It’s the most wonderful time of the year. Right? “Eat, drink and be merry” may be a popular theme for the holiday season, but not so much if you are a recovering alcoholic—at least not the drink part. There seems to be a new invitation to a holiday cocktail party every time I sign onto Facebook or log in to my email. It’s an established fact that people drink more this time of year. The opportunity is there and let’s face it: the holidays are stressful and the invites make drinking look so damn sexy: pictures of martini glasses rimmed with red and green sugar crystals and women in fancy dresses sipping on a candy cane cocktail with blurbs like “Drink Responsibly” tagged at the end of the commercials. Please join us for Very Merry Cocktails, Sips & Dips, Cocktails & Coworkers, Martinis & Merriment, Martinis & Mistletoe, Cookies & Cocktails! And the list goes on.
I used to love this time of year, when there was a cocktail party every night of the week that I could totally justify drinking at because it was the holidays. I could dress up in my favorite party dress, look like a lady and sip on a glass of expensive champagne. Well, that would last all of a couple drinks until I was chugging Perrier-Jouet from the bottle before being asked to leave the restaurant, where I would make my way to some bar called the Thirsty Beaver, lose my shoes in the process, find some guy’s cowboy hat to don and wake up in some unfamiliar place wondering where I left my car.
That night really happened. No, seriously. Actually, that night seemed to happen often. Some details are missing, along with some dignity and self-respect, but you get the point. I will never be that girl. You know the one: the one in the designer red dress with all the right accessories, makeup and hair perfect with everything in place. She is manicured from head to toe and probably has on matching bra and panties. You know her, right? She sips on one glass of champagne or festive cocktail the entire evening and exits the party before last call. Man, I so desperately wanted to be her. I tried. I tried at every cocktail party from Thanksgiving to New Year’s year after year and it was always an epic fail. Every single party, I set out to drink responsibly like the commercials asked of me. Turns out that’s not an option for me because I’m an alcoholic. But I didn’t know that at the time, so I tried like hell to control my drinking and to be responsible.
I had such good intentions for the night I described above. I always had good intentions. You see, some friends and I were going to have a nice holiday get together at Del Frisco’s. I had on a red party dress and everything was manicured and matching. I had gotten a DUI the week before, so I had sworn off alcohol forever. But I thought, “I’ll just make a toast with my friends and stop there. It’s the holidays…a glass of champagne won’t hurt anyone.” Plus, it was like a $200 bottle. “There’s no way I could get drunk off something that expensive,” I thought, as if the alcohol content was any less. Not to mention my brain doesn’t know the difference between Two-Buck Chuck and Perrier-Jouet. And, well, I should have known better. It’s never been just a glass of anything for me. And that night was no exception.

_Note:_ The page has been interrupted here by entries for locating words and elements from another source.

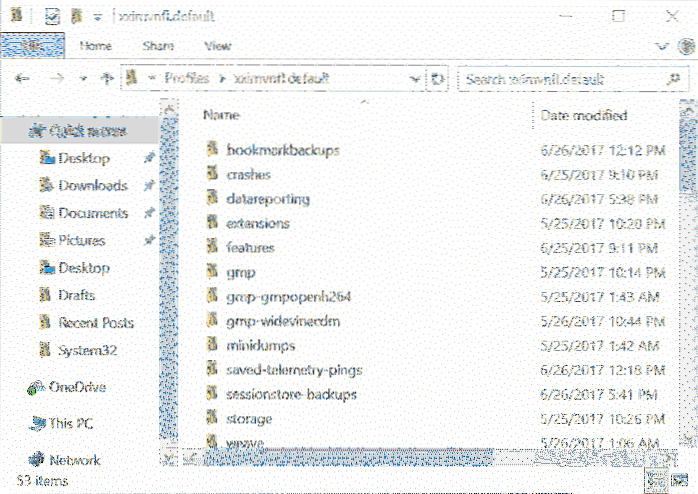The height and width of the screenshot is (494, 698).
Task: Open the Customize Quick Access Toolbar dropdown
Action: coord(98,17)
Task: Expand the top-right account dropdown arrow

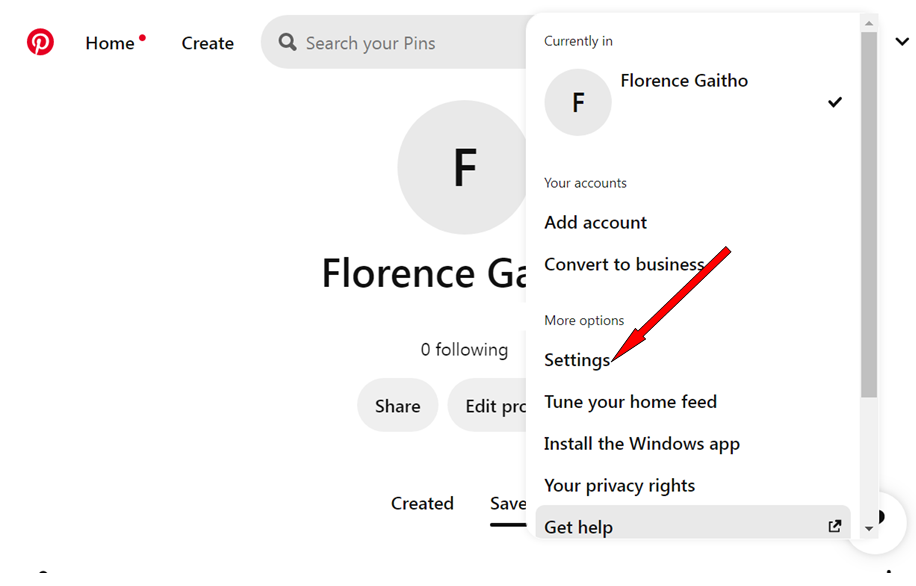Action: pos(902,42)
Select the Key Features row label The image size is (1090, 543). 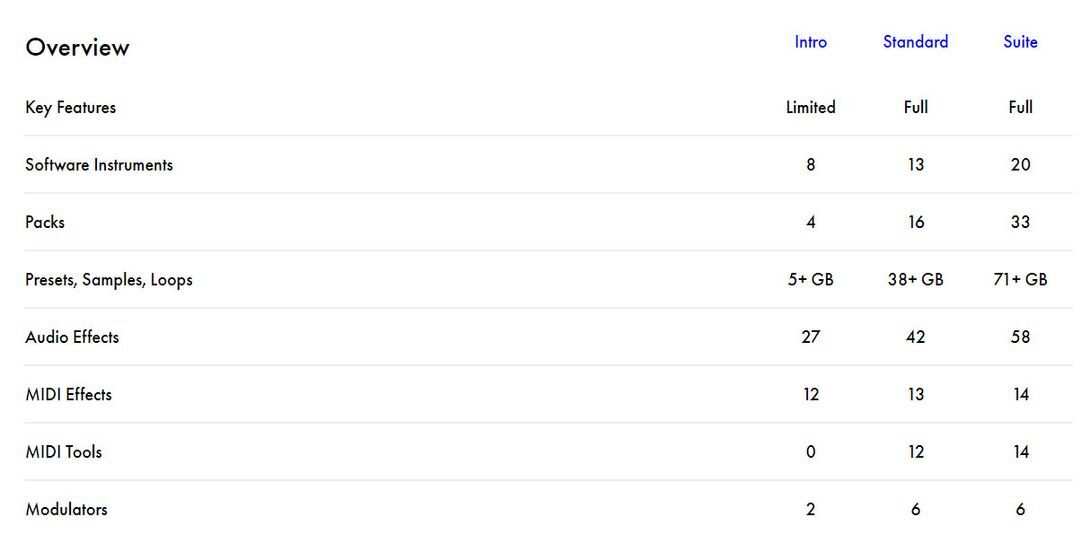[x=70, y=107]
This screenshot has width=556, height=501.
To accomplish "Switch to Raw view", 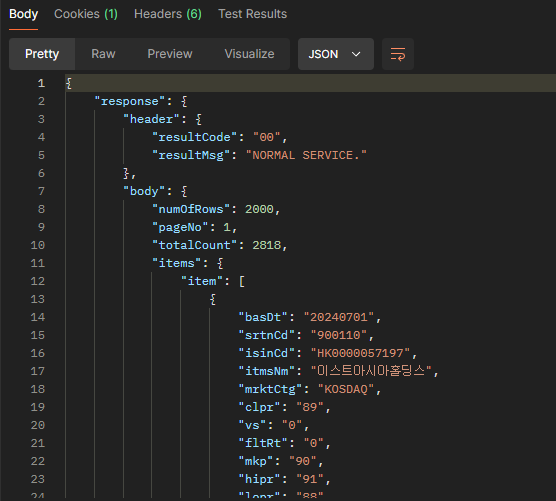I will click(103, 54).
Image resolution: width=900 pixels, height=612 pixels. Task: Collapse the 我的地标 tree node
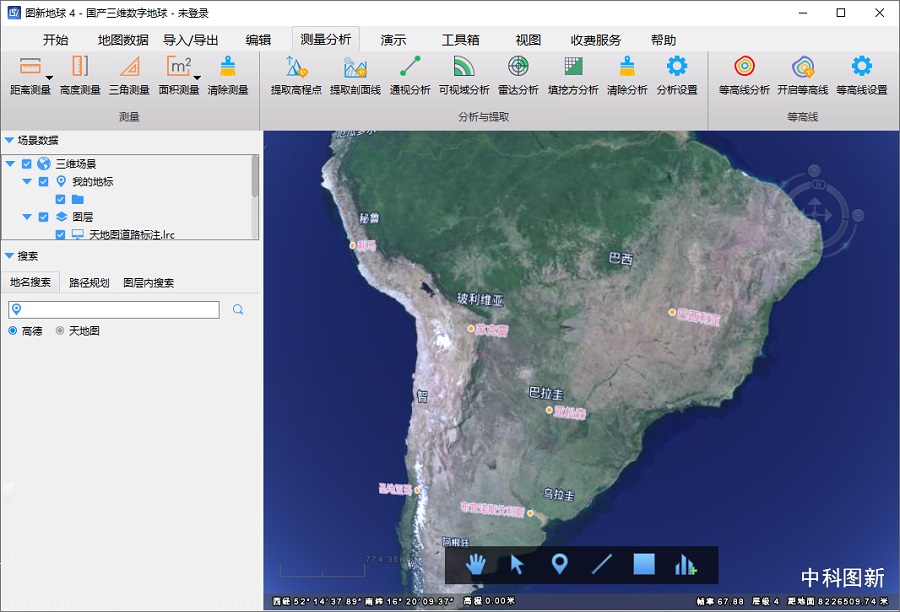coord(27,182)
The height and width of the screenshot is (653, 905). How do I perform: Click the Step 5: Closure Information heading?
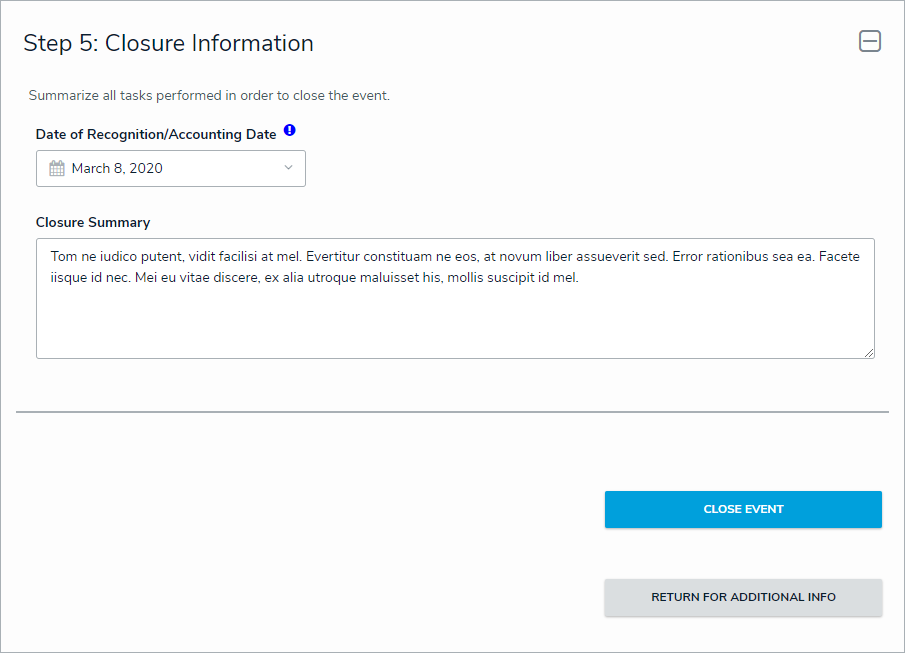(x=168, y=43)
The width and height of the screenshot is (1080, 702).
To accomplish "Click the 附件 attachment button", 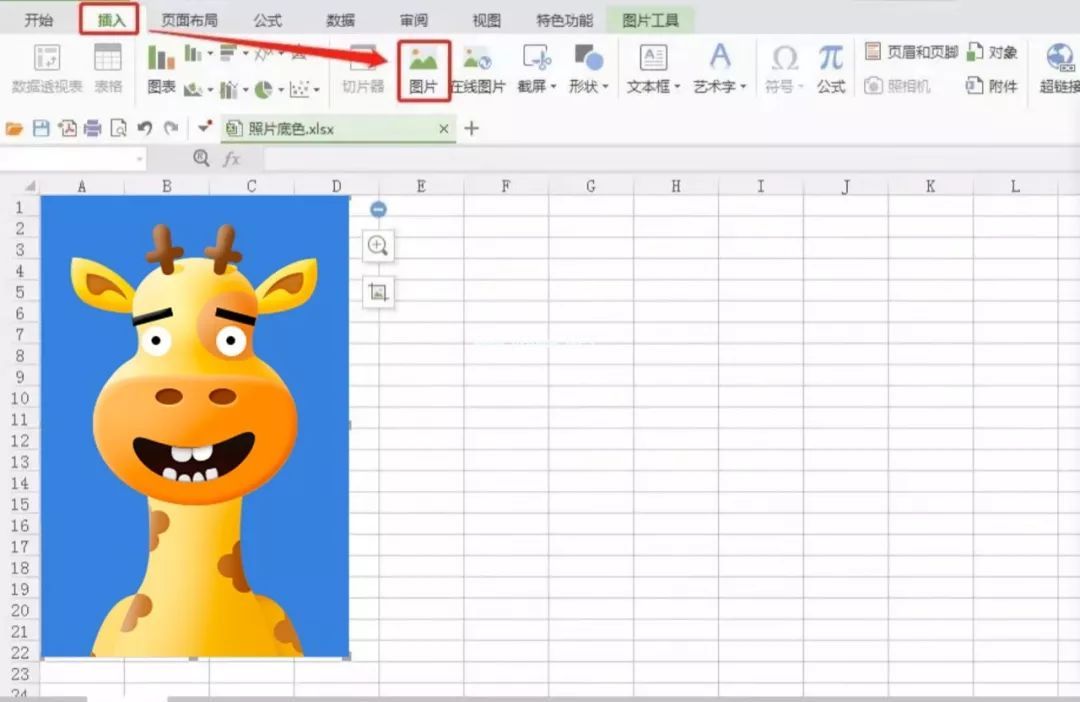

It didn’t matter that we were at an upscale restaurant. It didn’t matter that I had a designer dress on. It didn’t matter that we were drinking $200 bottles of champagne. It didn’t matter that I had limited myself to just one drink. None of that mattered because my addiction is stronger than all of that.
Last weekend was my first holiday party of the season and it was great! I didn’t make out with anyone’s boyfriend or husband. I didn’t wake up in a car, or jail for that matter. I didn’t put anyone’s life in danger by driving drunk. I didn’t verbally assault any random strangers. I didn’t do one single thing that, when I woke up the next morning, I either couldn’t remember or had regrets about.
Instead, I showed up, sipped on sparkling water, mingled a bit, totally indulged in the tater tot and candy bar and left the party looking like I had when I arrived. I had my purse, my phone, my wallet, my bra, my shoes and my dignity intact (one, if not all, were usually missing by the end of any given night back in drinking days). I got home, let my dog out, washed my face, brushed my teeth, probably watched a little Dateline and woke up on Sunday morning feeling fresh and ready for yoga. I didn’t have to look through my phone and text messages to recall the events from the night before. I didn’t have to run outside to check to see if my car was in the driveway. I didn’t have to immediately start drinking to stop the shakes. I simply woke up with another 24 hours ahead of me to do with as I please.
And what I realized was the only thing standing between me and being that girl I tried so hard to be for so long was the cocktail(s). In fact, I can be anyone I want to be as long as I’m sober, but I don’t have to try and pretend to be anyone. I’m just the girl with the sparkling water who smiles and laughs and really loves knowing how her night is going to end: happily.